The LOD for the solution was initially estimated for each analytical batch as three times the standard deviation of the three reagent blanks. The solution LODs (mg/mL) are as follows: albendazole (0.001), chloramphenicol (0.001), levamisole (0.001), oxytetracycline (0.002), piperazine (0.001) and sulphamethoxazole (0.001), sulphathiazole (0.001) and tiamulin (0.001). Sample LODs were then calculated for each drug by multiplying the solution limit of detection by the dilution volume and dividing by the weight of the actual sample. The sample LOD (mg/kg) are as follows: albendazole (0.025), chloramphenicol (0.025), levamisole (0.025), oxytetracycline (0.025), piperazine (0.015) and sulphamethoxazole (0.025), sulphathiazole (0.025) and tiamulin (0.002).

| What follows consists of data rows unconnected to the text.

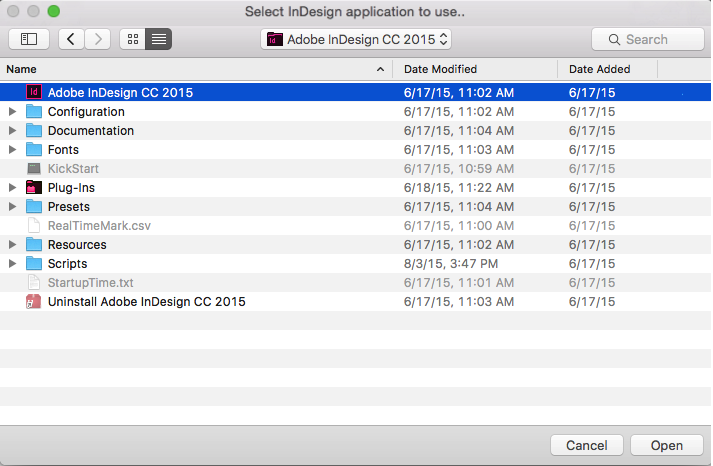713x466 pixels.
Task: Click the Cancel button
Action: 587,445
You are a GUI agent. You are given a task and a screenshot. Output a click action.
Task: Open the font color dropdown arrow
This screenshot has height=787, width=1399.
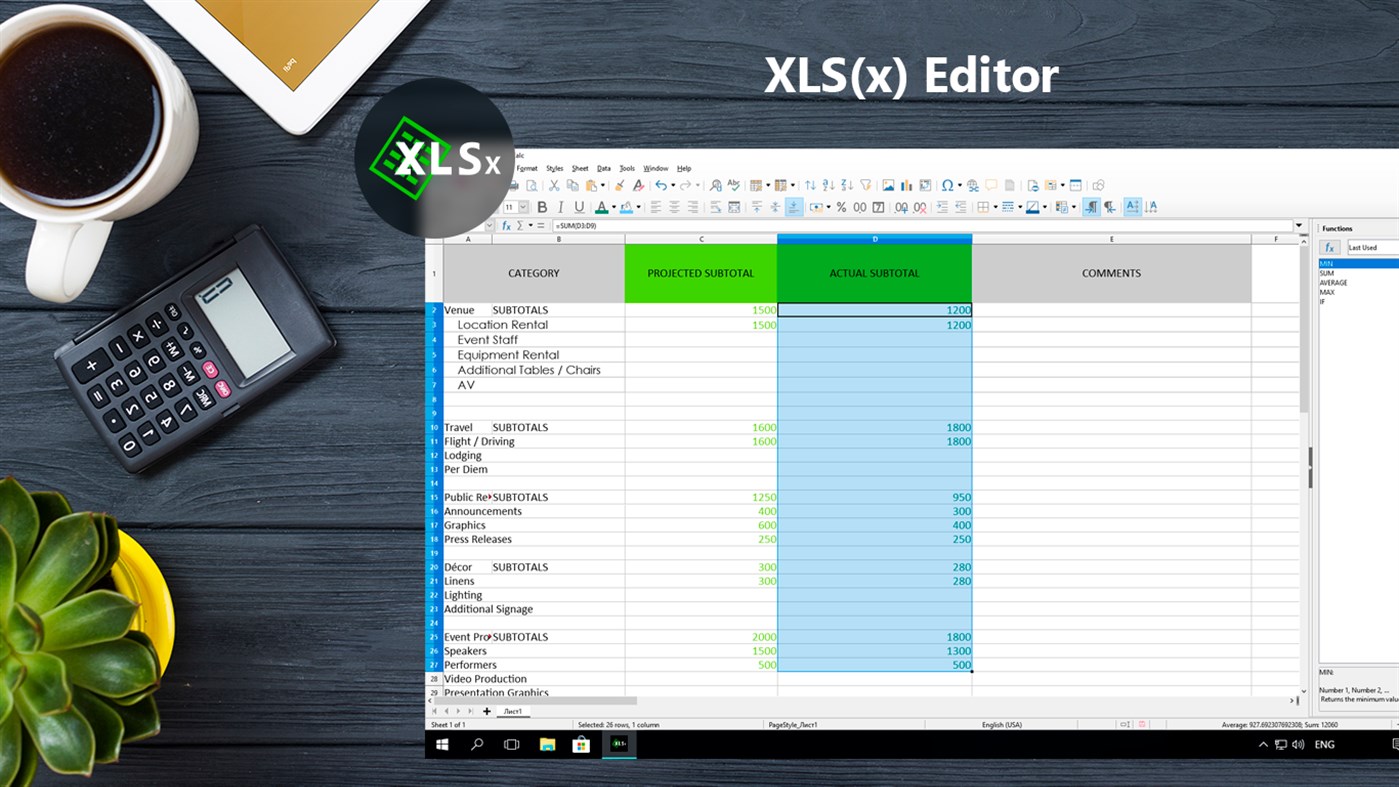[613, 206]
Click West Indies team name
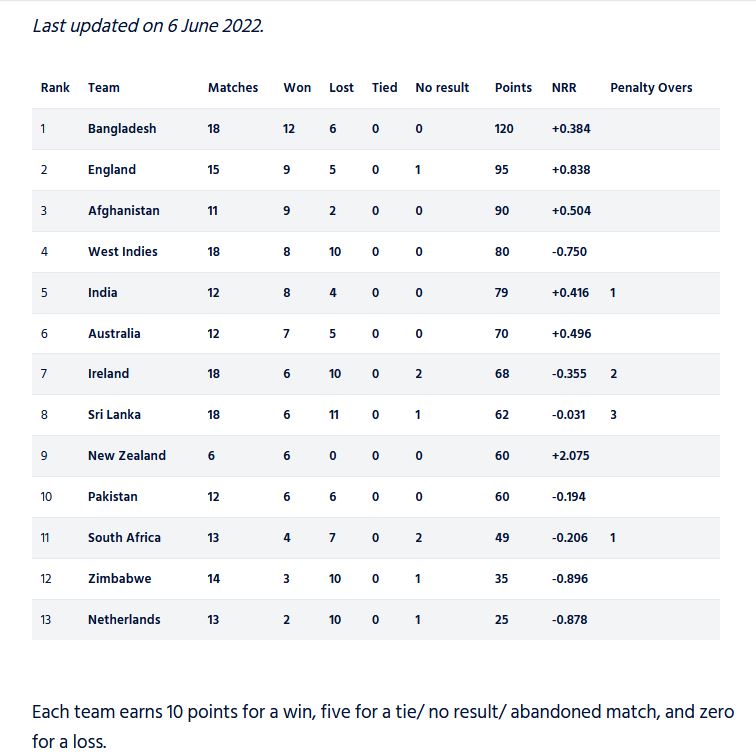Screen dimensions: 756x755 122,252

Quality assurance and quality control measures

To ensure the validity of results, the following measures were taken. Prior to sample analysis, standards for all 8 drugs were analyzed to verify adequate system performance. Agreement of HPLC data with analyzed standards prior to sample analyses and in between ten sample runs were satisfactory. Each batch of sample analysis was prepared to include reagent blank in triplicate to control for background contamination and three spiked samples in triplicate to confirm satisfactory drug recovery greater than 70 %. In addition, the correlation coefficient for the calibration curve was required to be greater than 0.995. All samples were analyzed in triplicates.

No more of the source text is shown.